Goal of the exercise:
Your output consists solely of the lines from the one that contains "Screen dimensions: 846x375" to the end of the material, each reproduced exactly; pictures do not belong in it.

-- Opening Marker --

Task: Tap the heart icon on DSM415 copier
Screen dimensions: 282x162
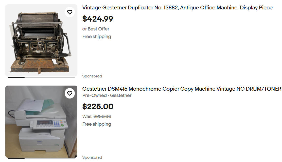Action: pyautogui.click(x=70, y=93)
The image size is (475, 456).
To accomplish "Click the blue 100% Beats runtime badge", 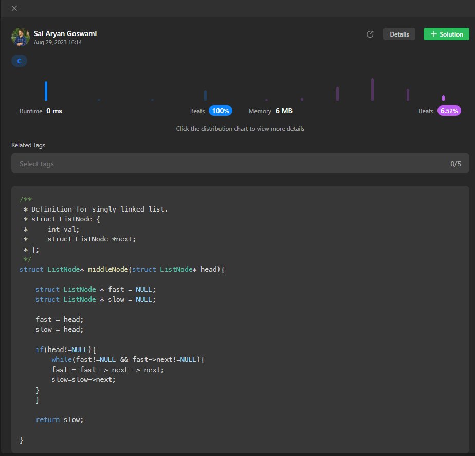I will [x=221, y=111].
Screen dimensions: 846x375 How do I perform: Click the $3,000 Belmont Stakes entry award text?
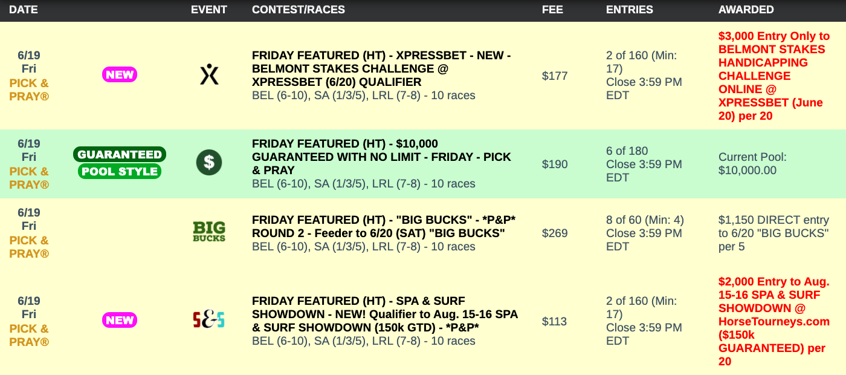pos(774,76)
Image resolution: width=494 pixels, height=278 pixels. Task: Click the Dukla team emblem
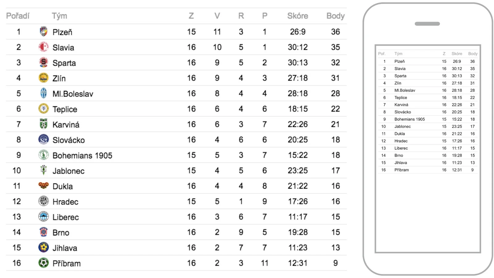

-- Closing Marker --

Output for this exercise:
Screen dimensions: 846x375 How do I perform: Click the $3,000 Belmont Stakes entry award text?
pos(774,76)
Image resolution: width=494 pixels, height=278 pixels. Task: Click the Dukla team emblem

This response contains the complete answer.